> EXERCISE: Write out the following listing's lines from the one with "Email (34, 1293)" to the one with "Registration (81, 2337)", exactly, with both included and no others.

> INFORMATION PROVIDED:

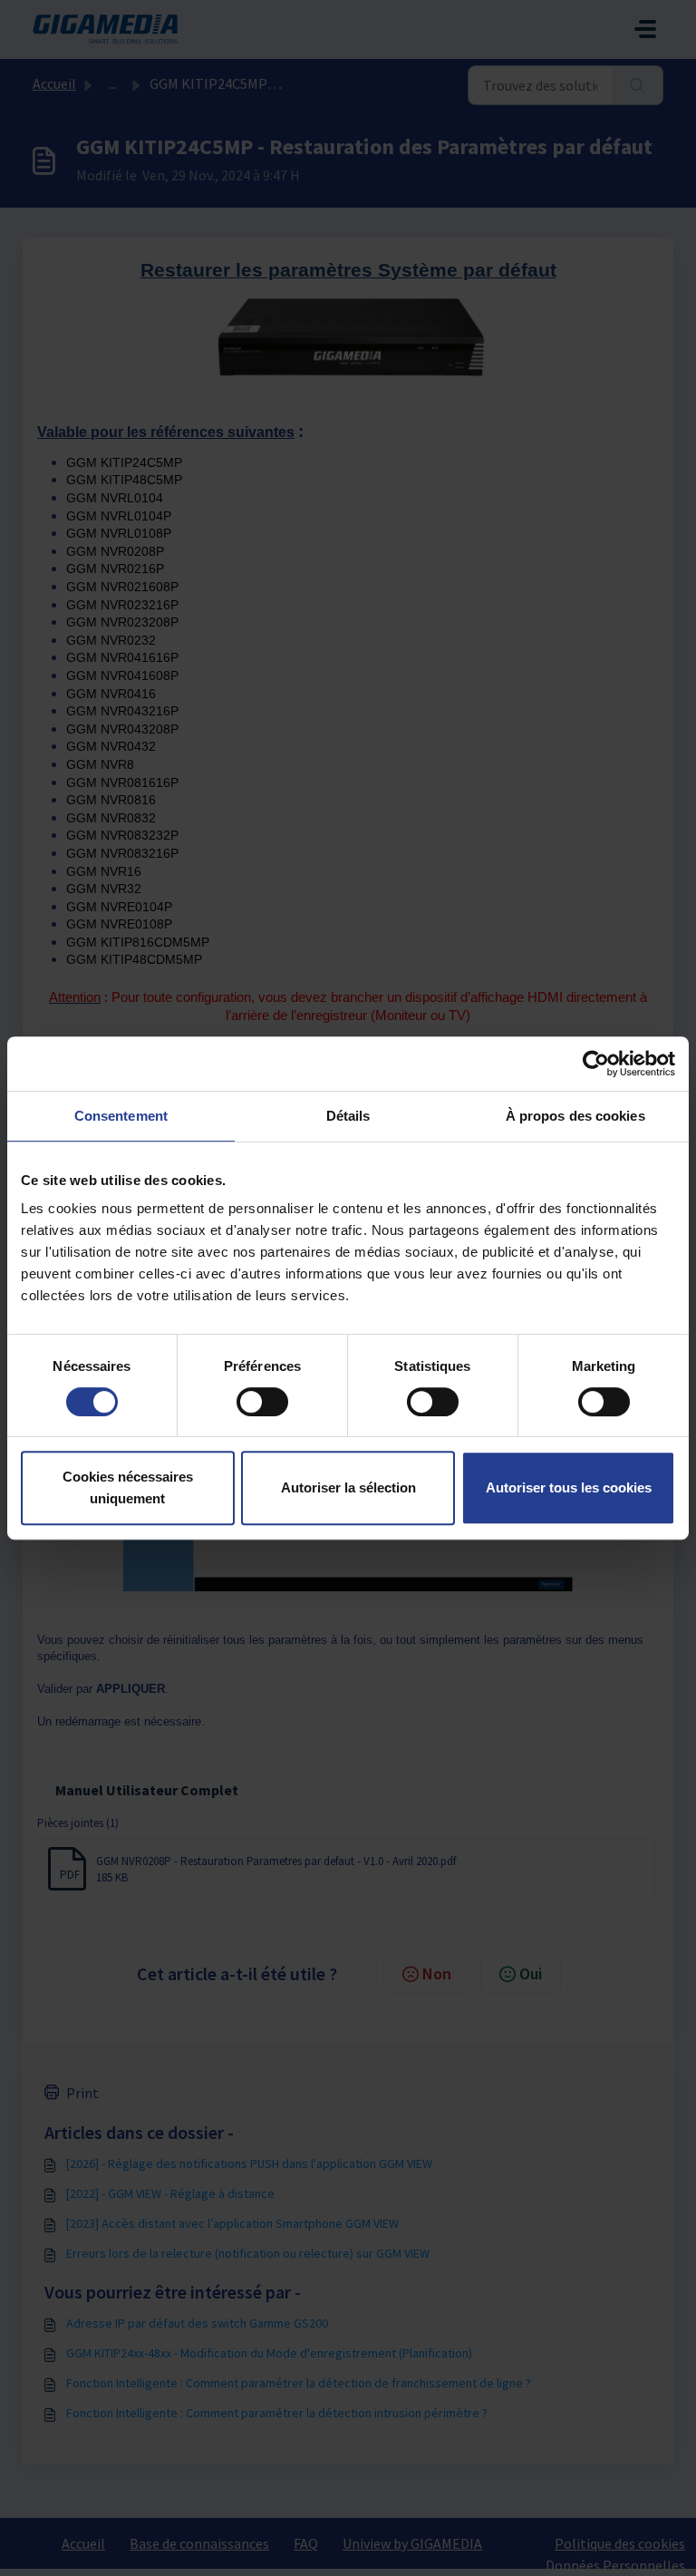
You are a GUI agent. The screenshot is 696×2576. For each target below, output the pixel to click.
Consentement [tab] (121, 1115)
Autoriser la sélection (348, 1487)
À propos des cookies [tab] (575, 1115)
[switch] (262, 1401)
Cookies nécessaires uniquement (128, 1487)
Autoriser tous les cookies (569, 1487)
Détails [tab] (348, 1115)
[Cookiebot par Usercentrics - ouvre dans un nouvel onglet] (596, 1063)
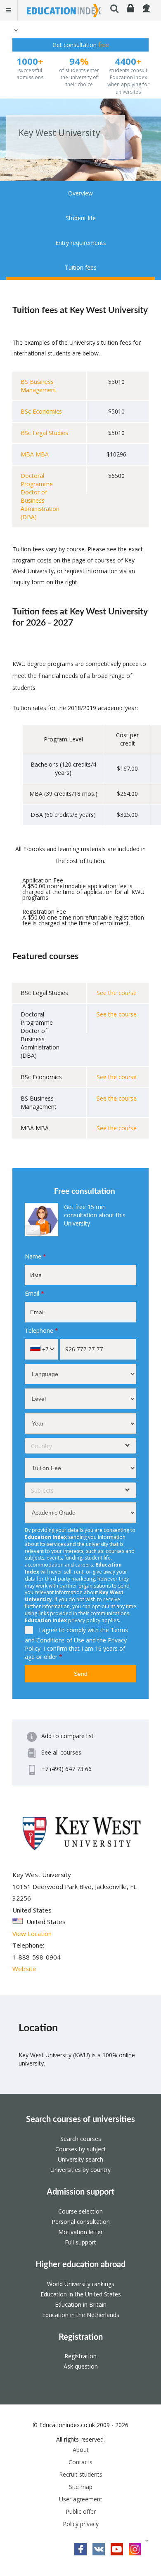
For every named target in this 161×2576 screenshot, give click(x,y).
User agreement (80, 2499)
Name (35, 1256)
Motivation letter (80, 2232)
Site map (80, 2487)
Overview (80, 193)
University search (80, 2159)
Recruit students (80, 2474)
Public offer (81, 2511)
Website (24, 1968)
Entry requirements (80, 243)
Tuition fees (81, 267)
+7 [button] (44, 1349)
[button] (15, 30)
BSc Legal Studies (44, 433)
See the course (117, 993)
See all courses (61, 1752)
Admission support (80, 2192)
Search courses (80, 2139)
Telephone (41, 1330)
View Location (32, 1933)
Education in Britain (81, 2304)
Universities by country (80, 2170)
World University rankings (80, 2284)
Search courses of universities (80, 2119)
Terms (119, 1630)
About (81, 2450)
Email (34, 1293)
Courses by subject (80, 2149)
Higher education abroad (80, 2265)
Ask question (81, 2366)
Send (81, 1673)
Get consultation (80, 45)
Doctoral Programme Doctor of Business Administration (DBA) (40, 496)
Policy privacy (81, 2524)
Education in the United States (80, 2294)
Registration (81, 2337)
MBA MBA (35, 454)
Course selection (80, 2211)
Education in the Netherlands (80, 2315)
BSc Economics (41, 411)
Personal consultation (81, 2221)
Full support (80, 2242)
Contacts (80, 2462)
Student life (81, 218)
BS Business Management (39, 386)
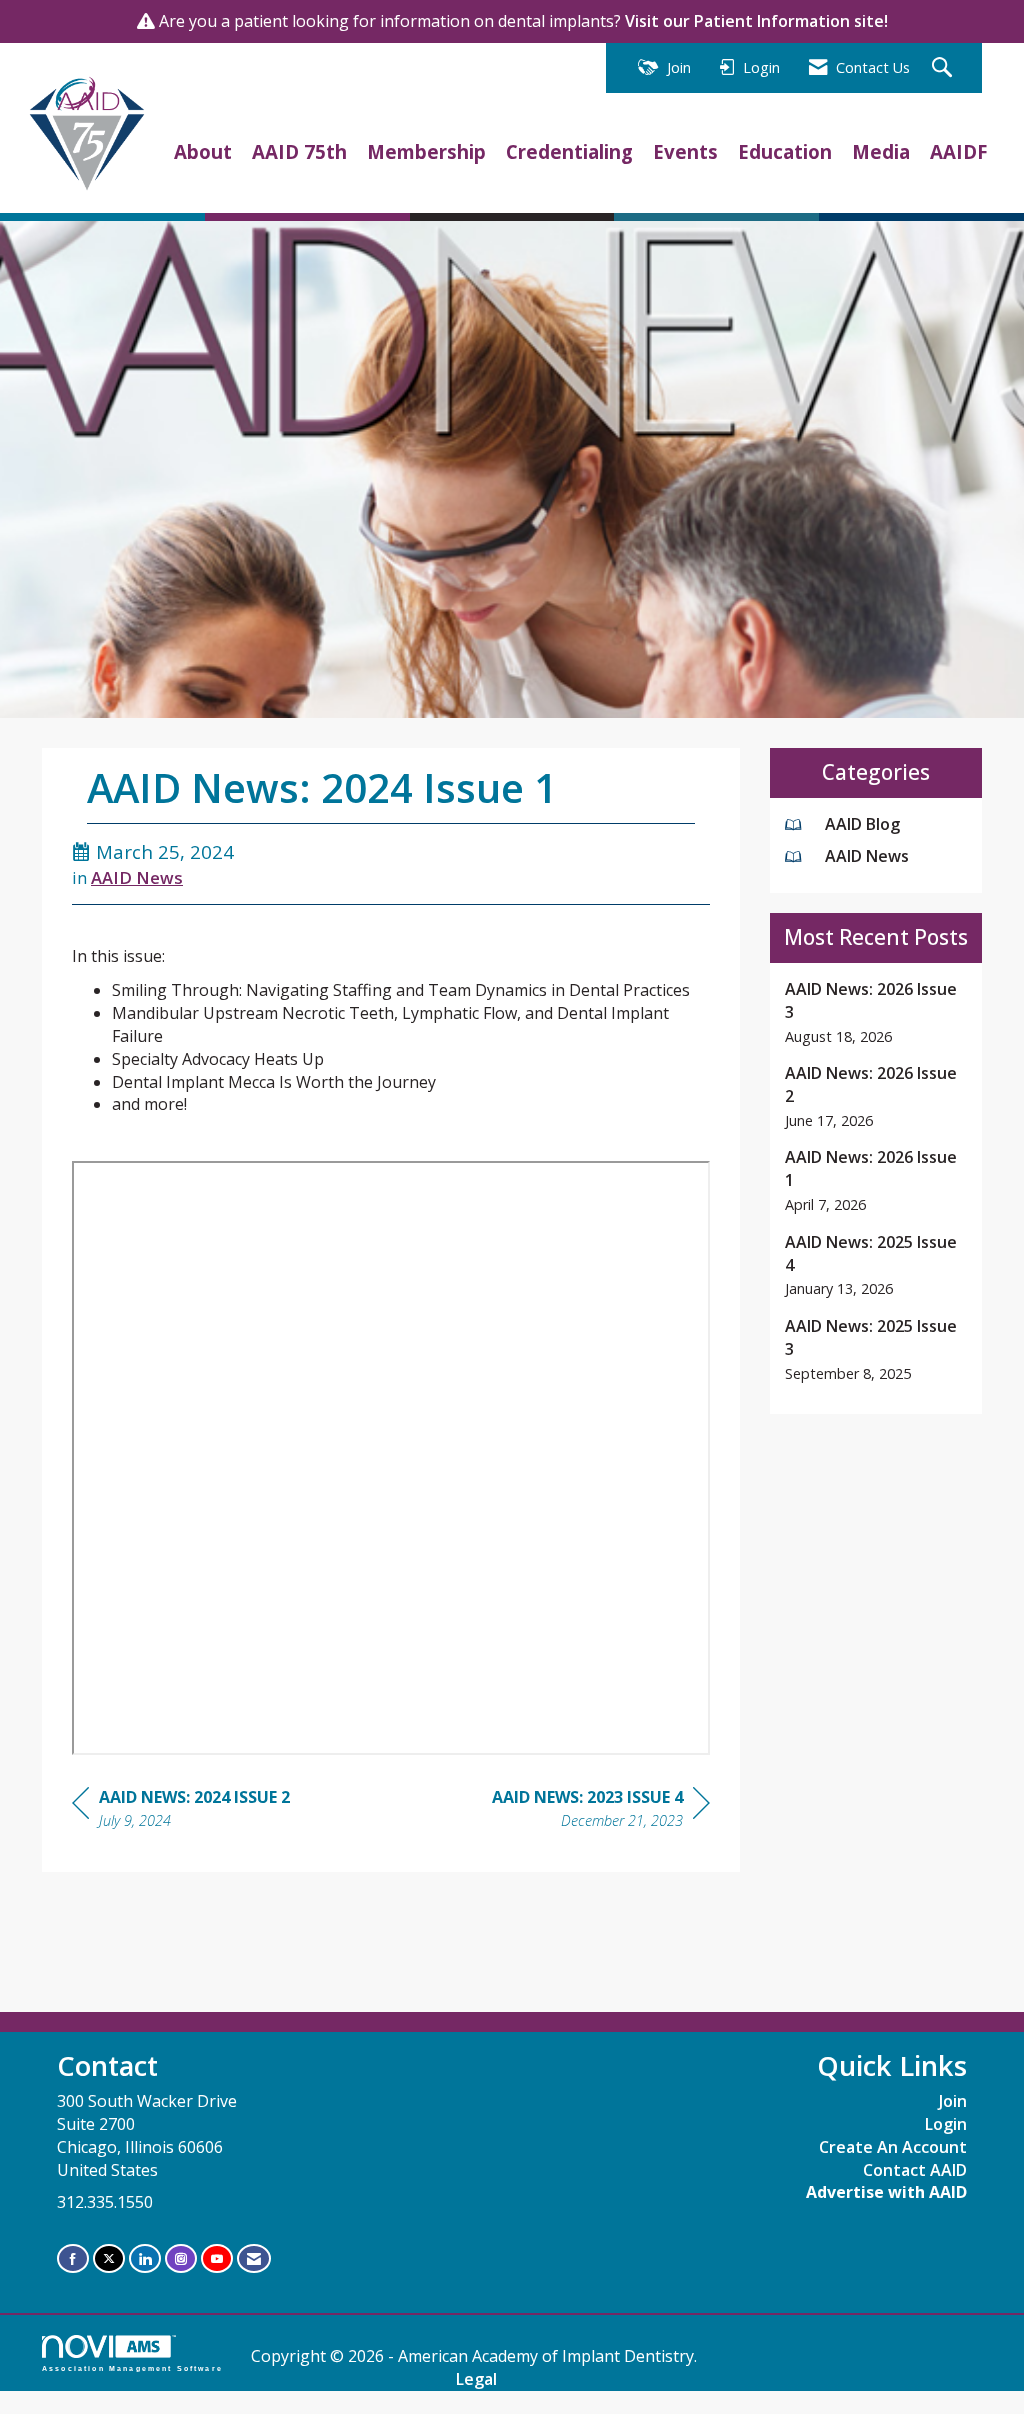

> EXPECTED OUTPUT:
Email (34, 1293)
Courses by subject (80, 2149)
Higher education abroad (80, 2265)
Ask question (81, 2366)
Send (81, 1673)
Get consultation (80, 45)
Doctoral Programme Doctor of Business Administration (DBA) (40, 496)
Policy privacy (81, 2524)
Education in the United States (80, 2294)
Registration (81, 2337)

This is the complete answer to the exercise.